• **ЦИТИРУЕМЫЙ ОТРЫВОК**:
---
Вопрос еще в том, что в период подготовки к девальвации, особенно как сейчас, когда перспективы курса рубля не обсуждает только ленивый, и после принятия базового решения, которое, естественно, будет политическим, возникает значительное пространство для финансовых манипуляций, например, связанных с «оффшоризацией» полученный маржи. Надо быть крайне наивным, чтобы предполагать, что получаемая в результате девальвации «маржа» сама по себе без дополнительного стимулирования будет использована на инвестирование в реальный сектор экономики.
То есть главным является не вопрос о девальвации, как таковой, которая, вероятно, является неизбежной в сложившейся структуре экономики, а о том, ради чего осуществляется девальвация и что еще, кроме девальвации, собирается осуществить правительство. Девальвация рубля, особенно в сегодняшней макроэкономической ситуации, никак не может быть отнесена к тому, что именуется «невидимой рукой рынка». Напротив, этот шаг противоречит логике современного рынка. А значит традиционный либеральный аргумент — «нельзя мешать рынку» — вряд ли применим.
Поэтому вполне допустим и, вероятно, даже желателен вопрос о том, что еще собирается делать правительство и монетарные власти, кроме девальвации. Стоит поставить четыре ключевых вопроса относительно общего экономического контекста девальвации рубля:
- Рассматриваются ли в правительстве варианты введения хотя бы элементов валютного и/или валютно-экспортного контроля? Каким образом правительство собирается противостоять угрозе «вально-ресурсного пылесоса», которая неизбежно возникнет в связи с девальвацией и которой нельзя противостоять только «монетарным» регулированием? Будет ли правительство пытаться хотя бы минимально ограничивать спекулятивную активность внешних игроков?
---
• **ИСХОДНЫЕ ДАННЫЕ**:
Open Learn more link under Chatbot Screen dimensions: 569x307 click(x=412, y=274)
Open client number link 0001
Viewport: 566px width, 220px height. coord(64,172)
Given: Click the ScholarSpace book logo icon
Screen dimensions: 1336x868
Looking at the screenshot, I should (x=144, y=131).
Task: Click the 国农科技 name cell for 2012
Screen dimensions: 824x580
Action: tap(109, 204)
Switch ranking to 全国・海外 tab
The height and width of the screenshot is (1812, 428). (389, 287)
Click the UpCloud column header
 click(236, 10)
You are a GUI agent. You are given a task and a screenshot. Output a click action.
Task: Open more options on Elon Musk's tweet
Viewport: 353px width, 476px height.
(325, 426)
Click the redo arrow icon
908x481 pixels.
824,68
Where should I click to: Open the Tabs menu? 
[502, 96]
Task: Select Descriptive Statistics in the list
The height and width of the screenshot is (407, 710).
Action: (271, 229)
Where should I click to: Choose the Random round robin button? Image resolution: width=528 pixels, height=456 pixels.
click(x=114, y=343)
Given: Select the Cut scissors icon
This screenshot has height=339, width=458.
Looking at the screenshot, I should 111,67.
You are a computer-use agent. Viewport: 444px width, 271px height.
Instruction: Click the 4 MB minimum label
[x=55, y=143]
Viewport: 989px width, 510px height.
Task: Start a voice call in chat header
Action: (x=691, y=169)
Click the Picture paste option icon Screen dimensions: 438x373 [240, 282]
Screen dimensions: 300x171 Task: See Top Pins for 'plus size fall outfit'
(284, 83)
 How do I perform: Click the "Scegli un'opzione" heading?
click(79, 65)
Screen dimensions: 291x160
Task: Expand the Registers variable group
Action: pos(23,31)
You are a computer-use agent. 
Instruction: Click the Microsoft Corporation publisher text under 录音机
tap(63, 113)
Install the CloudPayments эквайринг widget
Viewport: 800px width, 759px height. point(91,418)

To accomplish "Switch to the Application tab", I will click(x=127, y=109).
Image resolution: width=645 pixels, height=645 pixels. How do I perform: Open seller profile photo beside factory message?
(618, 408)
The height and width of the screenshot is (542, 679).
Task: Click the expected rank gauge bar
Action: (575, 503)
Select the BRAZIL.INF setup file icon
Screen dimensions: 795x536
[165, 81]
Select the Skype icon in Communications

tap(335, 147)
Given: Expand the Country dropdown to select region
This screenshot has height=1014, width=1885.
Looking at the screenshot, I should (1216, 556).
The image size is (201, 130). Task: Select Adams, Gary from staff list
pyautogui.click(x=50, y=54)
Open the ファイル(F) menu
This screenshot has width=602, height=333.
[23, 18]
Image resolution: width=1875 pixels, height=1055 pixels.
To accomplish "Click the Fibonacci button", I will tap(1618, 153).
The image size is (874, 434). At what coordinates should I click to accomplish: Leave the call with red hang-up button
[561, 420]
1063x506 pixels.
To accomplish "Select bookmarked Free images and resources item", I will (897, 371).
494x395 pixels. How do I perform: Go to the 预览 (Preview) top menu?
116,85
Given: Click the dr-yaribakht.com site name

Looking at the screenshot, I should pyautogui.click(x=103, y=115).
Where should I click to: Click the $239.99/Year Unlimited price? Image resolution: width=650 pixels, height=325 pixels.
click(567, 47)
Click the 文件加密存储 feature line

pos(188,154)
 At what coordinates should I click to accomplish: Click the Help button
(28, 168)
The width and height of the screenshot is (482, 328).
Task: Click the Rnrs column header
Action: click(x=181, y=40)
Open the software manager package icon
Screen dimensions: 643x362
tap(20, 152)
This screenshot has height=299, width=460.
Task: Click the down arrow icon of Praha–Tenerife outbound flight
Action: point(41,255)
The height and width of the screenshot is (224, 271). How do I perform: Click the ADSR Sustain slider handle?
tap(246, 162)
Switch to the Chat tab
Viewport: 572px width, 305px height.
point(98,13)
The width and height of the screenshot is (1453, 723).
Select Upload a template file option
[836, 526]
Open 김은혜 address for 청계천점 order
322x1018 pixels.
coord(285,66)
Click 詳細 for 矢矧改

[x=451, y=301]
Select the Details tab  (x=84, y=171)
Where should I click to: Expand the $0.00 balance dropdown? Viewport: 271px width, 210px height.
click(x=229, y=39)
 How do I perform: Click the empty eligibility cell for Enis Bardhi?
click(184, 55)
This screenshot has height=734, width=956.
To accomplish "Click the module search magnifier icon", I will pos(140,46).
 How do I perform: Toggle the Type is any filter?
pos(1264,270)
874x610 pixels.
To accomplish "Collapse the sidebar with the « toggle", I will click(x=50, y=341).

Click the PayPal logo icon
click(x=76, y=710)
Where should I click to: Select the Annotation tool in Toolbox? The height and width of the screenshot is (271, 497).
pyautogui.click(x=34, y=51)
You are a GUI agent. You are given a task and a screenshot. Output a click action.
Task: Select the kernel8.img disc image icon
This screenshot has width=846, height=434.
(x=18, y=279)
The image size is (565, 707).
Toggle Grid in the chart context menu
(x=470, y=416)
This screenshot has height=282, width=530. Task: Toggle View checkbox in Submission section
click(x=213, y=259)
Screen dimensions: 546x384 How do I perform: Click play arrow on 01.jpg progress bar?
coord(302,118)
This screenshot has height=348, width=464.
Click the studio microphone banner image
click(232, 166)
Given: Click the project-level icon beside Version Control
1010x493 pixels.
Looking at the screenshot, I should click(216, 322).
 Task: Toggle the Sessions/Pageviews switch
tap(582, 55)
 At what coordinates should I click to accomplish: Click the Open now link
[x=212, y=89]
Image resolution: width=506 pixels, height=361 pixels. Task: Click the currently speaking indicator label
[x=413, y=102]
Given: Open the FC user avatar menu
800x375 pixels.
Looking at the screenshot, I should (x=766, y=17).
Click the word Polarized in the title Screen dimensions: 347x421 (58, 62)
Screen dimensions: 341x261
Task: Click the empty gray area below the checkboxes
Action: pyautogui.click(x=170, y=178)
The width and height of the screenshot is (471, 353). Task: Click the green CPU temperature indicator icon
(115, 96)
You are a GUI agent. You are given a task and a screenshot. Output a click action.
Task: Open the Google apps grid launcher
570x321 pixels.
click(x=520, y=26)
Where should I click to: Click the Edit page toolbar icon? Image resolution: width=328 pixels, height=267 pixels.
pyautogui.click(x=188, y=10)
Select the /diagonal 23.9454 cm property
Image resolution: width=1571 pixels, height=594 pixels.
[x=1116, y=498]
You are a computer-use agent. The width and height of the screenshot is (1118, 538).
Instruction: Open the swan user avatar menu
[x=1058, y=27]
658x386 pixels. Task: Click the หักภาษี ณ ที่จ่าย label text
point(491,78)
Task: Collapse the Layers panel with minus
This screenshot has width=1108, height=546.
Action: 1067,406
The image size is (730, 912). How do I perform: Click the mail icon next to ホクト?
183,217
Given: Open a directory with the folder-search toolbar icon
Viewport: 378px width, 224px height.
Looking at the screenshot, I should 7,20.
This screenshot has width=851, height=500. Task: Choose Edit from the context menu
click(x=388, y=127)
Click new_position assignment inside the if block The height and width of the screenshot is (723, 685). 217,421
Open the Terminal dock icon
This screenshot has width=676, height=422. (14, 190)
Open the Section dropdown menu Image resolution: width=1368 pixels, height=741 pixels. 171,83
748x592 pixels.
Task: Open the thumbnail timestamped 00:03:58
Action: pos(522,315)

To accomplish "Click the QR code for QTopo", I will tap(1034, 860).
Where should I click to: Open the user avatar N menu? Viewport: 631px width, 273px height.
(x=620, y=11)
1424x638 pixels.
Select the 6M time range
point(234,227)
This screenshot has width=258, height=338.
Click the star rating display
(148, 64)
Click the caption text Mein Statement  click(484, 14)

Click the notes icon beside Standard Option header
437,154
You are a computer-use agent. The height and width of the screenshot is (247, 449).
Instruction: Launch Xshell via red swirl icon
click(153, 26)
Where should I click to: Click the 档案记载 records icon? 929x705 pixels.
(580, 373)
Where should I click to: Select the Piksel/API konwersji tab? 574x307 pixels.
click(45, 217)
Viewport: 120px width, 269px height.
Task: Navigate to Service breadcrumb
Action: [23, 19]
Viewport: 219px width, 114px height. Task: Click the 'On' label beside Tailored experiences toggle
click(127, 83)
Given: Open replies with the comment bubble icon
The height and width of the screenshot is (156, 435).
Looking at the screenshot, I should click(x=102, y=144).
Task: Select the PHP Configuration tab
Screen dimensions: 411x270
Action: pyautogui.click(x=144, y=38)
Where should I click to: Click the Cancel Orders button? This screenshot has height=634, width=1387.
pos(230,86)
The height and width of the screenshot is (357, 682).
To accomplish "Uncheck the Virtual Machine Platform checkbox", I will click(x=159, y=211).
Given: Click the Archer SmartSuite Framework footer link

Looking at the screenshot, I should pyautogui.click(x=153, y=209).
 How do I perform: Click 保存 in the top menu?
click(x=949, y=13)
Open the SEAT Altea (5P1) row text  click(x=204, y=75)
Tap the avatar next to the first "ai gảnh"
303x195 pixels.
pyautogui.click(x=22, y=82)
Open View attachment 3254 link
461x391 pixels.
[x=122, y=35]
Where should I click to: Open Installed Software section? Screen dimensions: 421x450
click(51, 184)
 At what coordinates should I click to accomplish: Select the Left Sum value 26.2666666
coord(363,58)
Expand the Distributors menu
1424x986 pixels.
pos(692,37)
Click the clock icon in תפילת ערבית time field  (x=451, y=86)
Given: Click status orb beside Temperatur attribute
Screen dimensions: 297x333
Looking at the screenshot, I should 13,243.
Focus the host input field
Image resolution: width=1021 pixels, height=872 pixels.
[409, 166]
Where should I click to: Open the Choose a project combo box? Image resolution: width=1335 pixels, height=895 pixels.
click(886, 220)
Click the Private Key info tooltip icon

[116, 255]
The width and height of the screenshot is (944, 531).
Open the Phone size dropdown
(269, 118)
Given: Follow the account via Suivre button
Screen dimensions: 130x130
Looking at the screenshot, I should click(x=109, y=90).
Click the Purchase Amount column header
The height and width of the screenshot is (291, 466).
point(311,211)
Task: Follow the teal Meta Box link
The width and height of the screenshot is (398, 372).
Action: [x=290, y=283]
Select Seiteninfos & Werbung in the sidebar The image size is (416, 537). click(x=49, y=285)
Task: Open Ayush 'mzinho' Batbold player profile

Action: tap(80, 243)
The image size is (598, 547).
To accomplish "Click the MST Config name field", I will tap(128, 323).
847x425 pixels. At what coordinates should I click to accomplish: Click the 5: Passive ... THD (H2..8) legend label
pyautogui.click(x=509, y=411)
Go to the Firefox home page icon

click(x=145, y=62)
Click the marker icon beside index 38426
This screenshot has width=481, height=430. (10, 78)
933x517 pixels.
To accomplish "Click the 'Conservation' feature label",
---
• **ЗАДАНИЯ**:
• a. Проверьте, согласуются ли с отрывком о девальвации рубля утверждения (i)–(iii). Для каждого ответьте «да» или «нет» и дословно процитируйте слова отрывка, которые это решают.
(i) Девальвация, вероятно, неизбежна при сложившейся структуре экономики.
(ii) Девальвацию рубля можно отнести к действию «невидимой руки рынка».
(iii) Предлагается поставить три ключевых вопроса об экономическом контексте девальвации.
• b. Допишите продолжение отрывка о девальвации рубля, начиная сразу после его последнего предложения.
Приведённые данные для работы не понадобятся.

• **ОЖИДАЕМЫЕ ОТВЕТЫ**:
• a.
(i) Да: «которая, вероятно, является неизбежной в сложившейся структуре экономики».
(ii) Нет: «никак не может быть отнесена к тому, что именуется «невидимой рукой рынка»».
(iii) Нет: «Стоит поставить четыре ключевых вопроса».

• b.
- Каковы планы по использованию возникающей в связи с девальвацией «маржи»? Правительство вообще рассматривает ее как инвестиционный компонент или же она воспринимается исключительно как средство поддержания уровня текущих доходов экспортеров?
Некий «инвестиционный оброк» в виде «договорной» покупки заемных инвестиционных облигаций, о которых сейчас много говорят (в том числе и Минфин), был бы вполне допустим, однако все зависит от способности регуляторов удерживать инвесторов методами убеждения от чрезмерной спекулятивности. А главное, подобного рода трансформация «маржи» осуществима, только если есть понимание конкретных инвестиционных возможностей. Если же ОФЗ рассматривается лишь как средство сокращения бюджетного дефицита, то это, увы, тупиковый путь.
- Каким образом финансовые власти собираются бороться с пугающим по объему — судя по интервью руководителя Счетной палаты Татьяны Голиковой — нецелевым использованием бюджетных средств? Какие системные меры, помимо «посадок», разрабатываются или обдумываются для сокращения избыточной «коррупциемкости» ключевых отраслей российской экономики? Такие шаги могли бы снизить негативный социальный эффект девальвации.
- Планируется ли сохранить тренд на переход от «регионального» механизма управления экономическим ростом к «отраслевому»? Или же предстоит мягкая макроэкономическая капитуляция «Центра» и возврат к «ельцинской» регионализированной модели? Если же курс на отраслевую модель организации экономики будет сохранен, как будут встроены в эту модель интересы региональных элит, лояльность которых станет в ближайшее время критичной?
Ответы на поставленные вопросы и сформируют тот контекст, в котором следует обсуждать возможные «плюсы» и «минусы» девальвации. Даже с учетом того, что принципиальное решение уже принято. Поскольку есть возможность доработать детали, способные часть «минусов» обратить в «плюсы».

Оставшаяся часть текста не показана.